Crutchfield maintains an active voice in dialogues with options exchanges, market maker, institutional and retail end-users, and regulators. Currently hot topics for the industry include Regulation SCI, an SEC proposal that would require exchanges and other market operators to have comprehensive technology-systems policies and procedures in place; preventing and managing erroneous trades; and market fragmentation.
“We have commented extensively on Reg SCI regarding our concerns,” Crutchfield said. “It is well-intentioned, but I don’t think it’s a coincidence that this happened during a year when a number of things didn’t go so well in our (industry’s) markets…We are watching carefully and waiting.”
“On the issue of errors, we have been a very active participant and supportive of industry efforts to formalize rules across options markets,” he continued. “That can simplify and also improve the ‘state of play’ in terms of how errors are dealt with. Part and parcel of that is, not just how we handle errors when they happen, but how can we enhance the rules to prevent errors from happening. We’ve taken some big steps in that direction.”
The ICE options exchanges are also moving forward with their own safeguards and risk controls.
“One of our top initiatives in the past year has been rolling out our global risk mechanism, which went live at the end of January,” Crutchfield said. “We were the first exchange to go to production with this, which enhances market-maker risk triggers that protect participants by causing market makers to be kicked out of the market if they exceed a certain level of trading.”
The new functionality applies on a symbol-by-symbol basis as well as in aggregate across all symbols, across all servers and matching engines, Crutchfield explained.
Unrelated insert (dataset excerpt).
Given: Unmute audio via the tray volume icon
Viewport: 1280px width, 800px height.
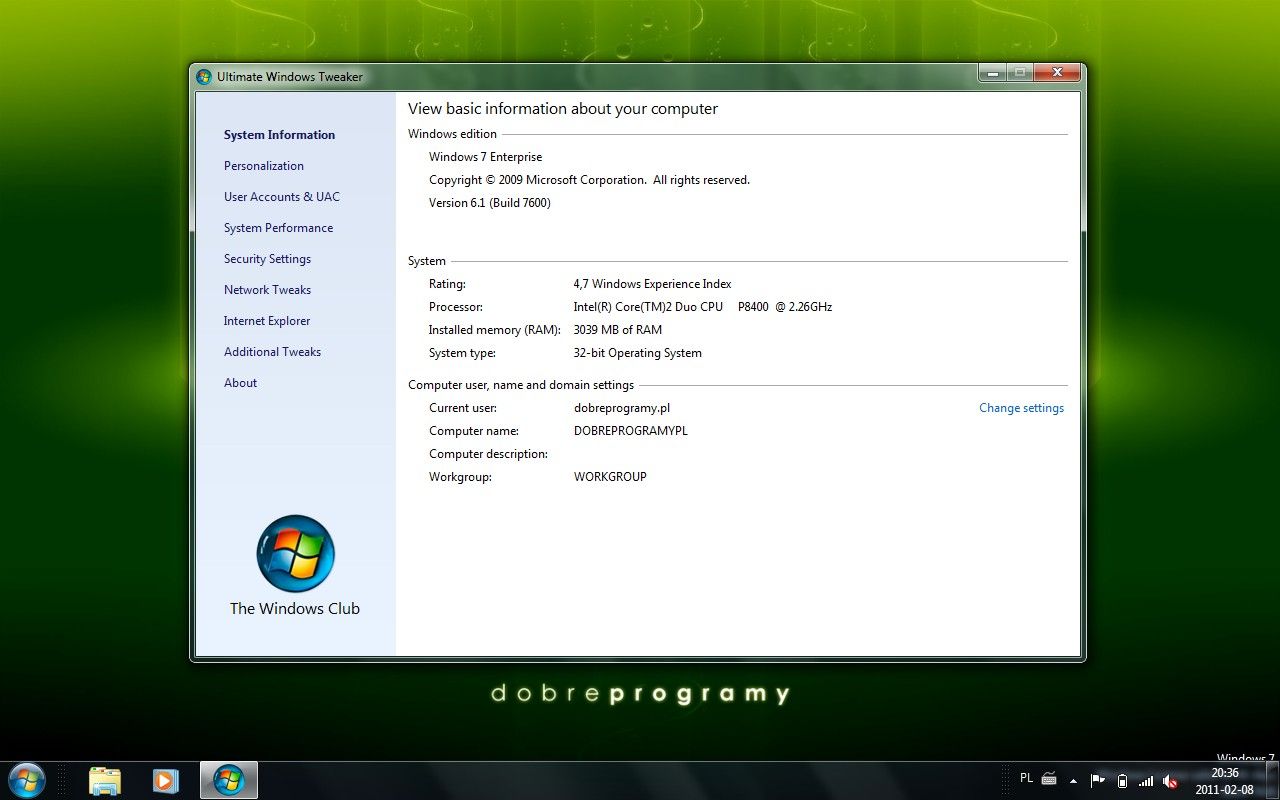Looking at the screenshot, I should click(x=1170, y=780).
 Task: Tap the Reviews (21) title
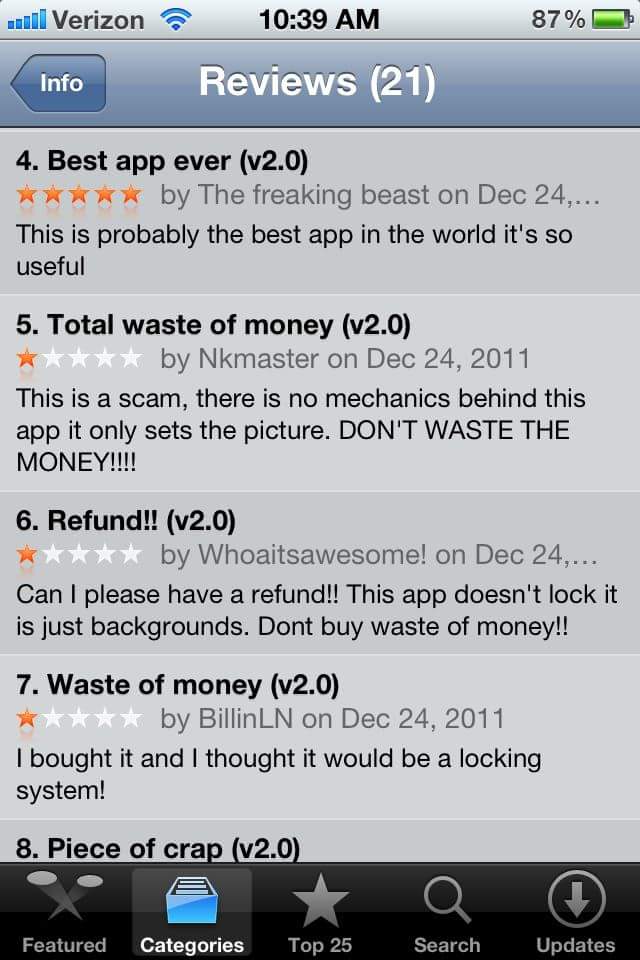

Additionally, “we cleaned up our obvious and catastrophic error rules back in the fall, which moved forward a standard of adjusting, rather than ‘busting’, trades in every instance where there isn’t a customer involved on the trade,’ he said. “We’re going toward having adjustment be the standard.”
“On the topic of error prevention, I expect the industry will have some robust accomplishments over the next six months, particularly with implementation of the cross-SRO standards on improving on these error rules,” Crutchfield added.
Regarding market fragmentation, “we’re looking to find ways to encourage greater liquidity to be displayed on the screen in options markets,” Crutchfield said. “With the proliferation of electronic auction mechanisms, one could argue that reduces the incentives for market makers to have continuously displayed aggressive quotes on the screen, because that is no longer needed to attract an order.”
“So we are looking at, subsequent to the initial roll-out, adding some incentives to our auction that will reward those market makers who on an ongoing basis provide liquidity aggressively through the normal course of business,” he said. “We’re also looking at exploring some market-structure changes, which could incent the display of additional size to the screen, for all participants…Trying to find ways, in a fragmented environment, to ensure that liquidity is provided effectively to participants who are seeking it, is an important part of our longer-term strategy.”